--- start DOCUMENT TEXT ---

Tuesday, April 22, 2014

Why Did Jesus Die? Good Friday, 2014

Why did Jesus die?

Good Friday asks this question of us.  The table isn't set.  It looks like nobody's home.  Like walking into no place and waiting for no one.  

Good Friday asks us to reflect upon the life of Jesus called Christ, the man from Nazareth whose life and works led him to death, who loved his own in the world and "loved them to the end."

I say "life" and not death, because we need to start from history.  

If we read the Gospels from the beginning to end, setting aside for a moment the idea that the cross was part of a "divine plan," it's pretty clear that Jesus' crucifixion was the result of his society's inability to deal with his life - the way he lived, the things he taught and did.  For much of the Jewish ecclesiastical hierarchy (the Scribes, Pharisees, Sadducees, etc.), Jesus' teachings and practices - like healing on the Sabbath - challenged comfortably enshrined, age-old, hierarchical and authoritarian interpretations of Mosaic law.  To the Jewish nobility (i.e. Herod), Jesus charisma and charismatic authority pointed to the hidden instability of arbitrarily-instituted power.  People liked him and wanted to hear what he had to say, and that was more than could be said about them!  To the Roman Empire, Jesus appeared as a force that unsettled the status quo that soldiers and governors worked so hard to maintain for the one they called "divi filius," the Son of God:  Caesar Augustus.  Read that way, it's no wonder Jesus died as he did.  In the words of Destiny's Child, the people of his time "weren't ready for that jelly," so they did what they had to in order to preserve the order that was so comfortable, so easy.

--- end DOCUMENT TEXT ---
--- start RECORDED DATA ---

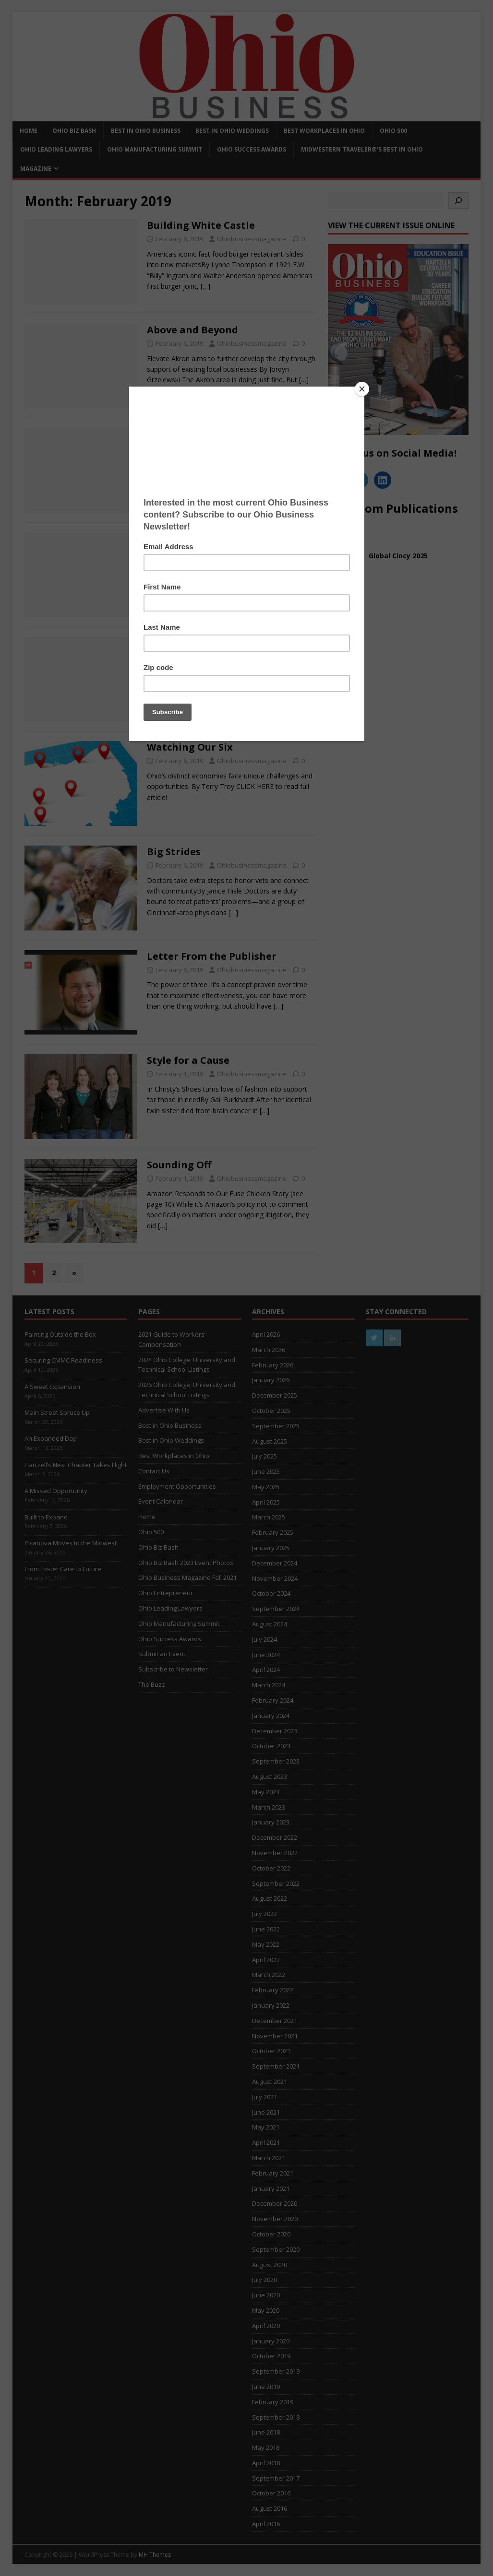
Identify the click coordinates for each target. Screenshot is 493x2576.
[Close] (362, 389)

--- end RECORDED DATA ---

TASK TO COMPLETE:
Reproduce the passage of the Good Friday post that begins at the words "Good Friday asks this" and stops after "start from history.". You won't need the lines for any of this.

RESULT:
Good Friday asks this question of us.  The table isn't set.  It looks like nobody's home.  Like walking into no place and waiting for no one.  

Good Friday asks us to reflect upon the life of Jesus called Christ, the man from Nazareth whose life and works led him to death, who loved his own in the world and "loved them to the end."

I say "life" and not death, because we need to start from history.